What to work on: Nothing in the records should change; write them all out exactly.

-- Opening Marker --

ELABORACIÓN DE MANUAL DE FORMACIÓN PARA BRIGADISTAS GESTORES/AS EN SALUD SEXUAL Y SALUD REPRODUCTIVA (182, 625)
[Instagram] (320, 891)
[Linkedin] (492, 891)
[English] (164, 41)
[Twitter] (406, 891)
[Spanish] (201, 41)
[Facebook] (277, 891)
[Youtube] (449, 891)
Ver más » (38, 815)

-- Closing Marker --

Solution to this problem:
ELABORACIÓN DE MANUAL DE FORMACIÓN PARA BRIGADISTAS GESTORES/AS EN SALUD SEXUAL Y SALUD REPRODUCTIVA (182, 625)
[Instagram] (320, 891)
[Linkedin] (492, 891)
[English] (164, 41)
[Twitter] (406, 891)
[Spanish] (201, 41)
[Facebook] (277, 891)
[Youtube] (449, 891)
Ver más » (38, 815)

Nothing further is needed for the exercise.